Viet Thanh Nguyen is an associate professor of English and American Studies and Ethnicity at the University of Southern California and the author of Race and Resistance: Literature and Politics in Asian America (Oxford University Press, 2002). He is also a former Fiction Fellow of the Fine Arts Work Center in Provincetown, Massachusetts. His fiction has been anthologized in Best New American Voices 2007 and A Stranger among Us: Stories of Cross-Cultural Collision and Connection.
A STORY
by Viet Thanh Nguyen
My FATHER’S GIRLFRIEND lived in a condo complex designed as a village, the stucco barracks scattered around a flat lawn spotted with barbecue pits, black with soot. Behind one of the barracks a leaf blower whined as I followed my father along a winding brick path, past a swimming pool that smelled of chlorine, and up an echoing stairway. We stopped on the second floor, and my father used a key linked on the chain of his Swiss Army knife to unlock a condo door. When he called out her name—Mimi—it was the first time I’d heard it.
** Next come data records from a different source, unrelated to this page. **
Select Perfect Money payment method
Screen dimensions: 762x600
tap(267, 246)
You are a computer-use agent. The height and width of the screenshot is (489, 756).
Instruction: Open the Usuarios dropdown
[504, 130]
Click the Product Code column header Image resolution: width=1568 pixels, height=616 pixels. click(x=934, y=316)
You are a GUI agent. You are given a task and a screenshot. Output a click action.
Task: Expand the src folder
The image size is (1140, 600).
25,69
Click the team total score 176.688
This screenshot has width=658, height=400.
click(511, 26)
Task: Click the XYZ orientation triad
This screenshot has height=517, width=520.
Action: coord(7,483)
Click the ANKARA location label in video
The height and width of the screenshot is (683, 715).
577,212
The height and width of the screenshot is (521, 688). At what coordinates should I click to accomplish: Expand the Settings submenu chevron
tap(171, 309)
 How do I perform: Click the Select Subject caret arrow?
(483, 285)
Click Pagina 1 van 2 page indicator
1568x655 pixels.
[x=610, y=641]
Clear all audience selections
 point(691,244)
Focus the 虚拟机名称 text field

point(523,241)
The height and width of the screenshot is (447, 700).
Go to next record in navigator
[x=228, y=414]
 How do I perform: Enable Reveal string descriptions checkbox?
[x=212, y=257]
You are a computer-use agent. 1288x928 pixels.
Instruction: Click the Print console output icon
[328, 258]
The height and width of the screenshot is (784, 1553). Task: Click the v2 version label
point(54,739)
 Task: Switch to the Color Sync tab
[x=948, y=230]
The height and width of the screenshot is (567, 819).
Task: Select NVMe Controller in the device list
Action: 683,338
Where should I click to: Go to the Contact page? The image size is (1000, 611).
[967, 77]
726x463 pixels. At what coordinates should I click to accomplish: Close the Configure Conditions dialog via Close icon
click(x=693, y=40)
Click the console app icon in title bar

Mimi was sitting on a white leather couch in the living room, using a remote control to dial down the volume on the television backed into one corner. She stood up, and if she was surprised to see me, she didn’t show it. Her plum velour tracksuit fit snugly on her slender body. Photographs of my mother before she was married show that she was once slim too, but by the end of her life everything about her had thickened and sagged, except for her fading hair. When she died, she was wearing the wig I’d given to her for a birthday present, woven from real human hair. Mimi’s perm resembled the wig, except that Mimi’s hair was naturally rich and abundant, rooted to her head in auburn waves, the style of a woman in her fifties.
I’ve been waiting to meet you for so long!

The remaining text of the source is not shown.